Pope signs child sex abuse law for Vatican and its embassies

Pope Francis has made it compulsory in law within the Vatican and in Vatican diplomatic missions worldwide to report child sex abuse.

Francis, who is both the Vatican head of state and the head of the Church new law, wants the new law to be a model for the church globally.

The legal changes reflect a desire to show the Church is finally acting against clerical child abuse after decades of scandals around the world.

They make it obligatory for superiors and co-workers to report abuse allegations; punish failure to report with dismissal, fines or jail; and offer assistance to victims and families.

The new law also provides protection to vulnerable adults.
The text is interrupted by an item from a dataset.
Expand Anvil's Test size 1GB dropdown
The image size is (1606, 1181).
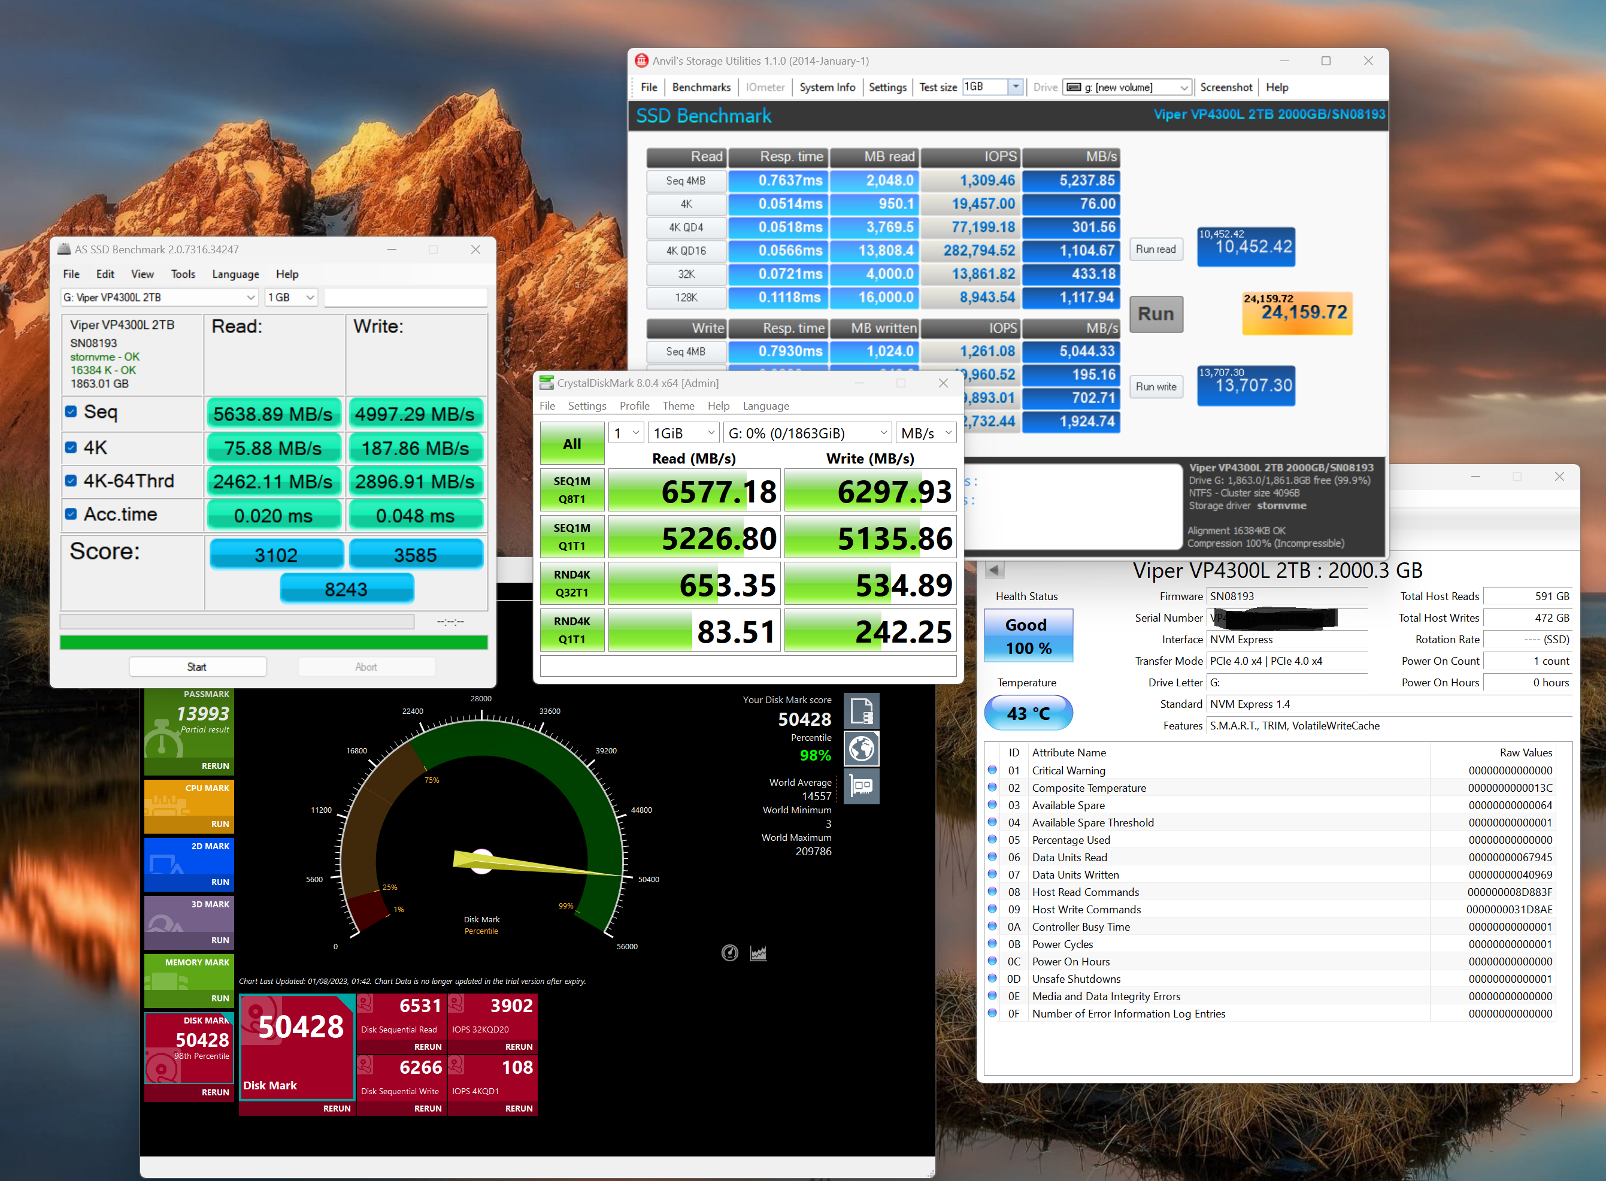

The new laws define a vulnerable person very broadly. The definition includes anyone “in an infirm state, of physical or mental deficiency, or deprivation of personal freedom, that in fact, even occasionally, limits their capacity to intend or to want or in any way to resist the offence.”

The new definition radically expands the definition currently being used by the Congregation for the Doctrine of the Faith in its handling of cases from dioceses around the world. That definition says a “vulnerable” person is one who “habitually lacks the use of reason.”

This is the first time a unified, detailed policy for protecting children has been compiled for the Vatican, and its embassies and universities outside the city state.

The law sets up procedures for reporting suspected abuse, imposes more screening of prospective employees, and sets strict guidelines for adult interaction with children and the use of social media.

Any Vatican public official who learns of an allegation of abuse is obliged to report it to Vatican prosecutors “without delay.”

Failure to do so can result in a fine of up to 5,000 euros ($5,615) or, in the case of a Vatican gendarme, up to six months in prison.

The mandatory reporting provision is significant. Until now, the Holy See has justified not having a binding reporting policy for the universal church saying the accused clergy could be unfairly persecuted in places where Catholics are a threatened minority.

Since that is not a risk in the Vatican, it is now law.

“With this document the Vatican wants to send a message that it takes these crimes seriously, wants to prosecute them, to avoid cover up, and also to create an atmosphere that prevents these crimes from happening in the first place,” a canon law professor at Rome’s Pontifical Gregorian University says.

The legislation requires that victims be welcomed, listened to and provided with medical, psychological and legal assistance.

It sets the statute of limitations at 20 years past the victim’s 18th birthday.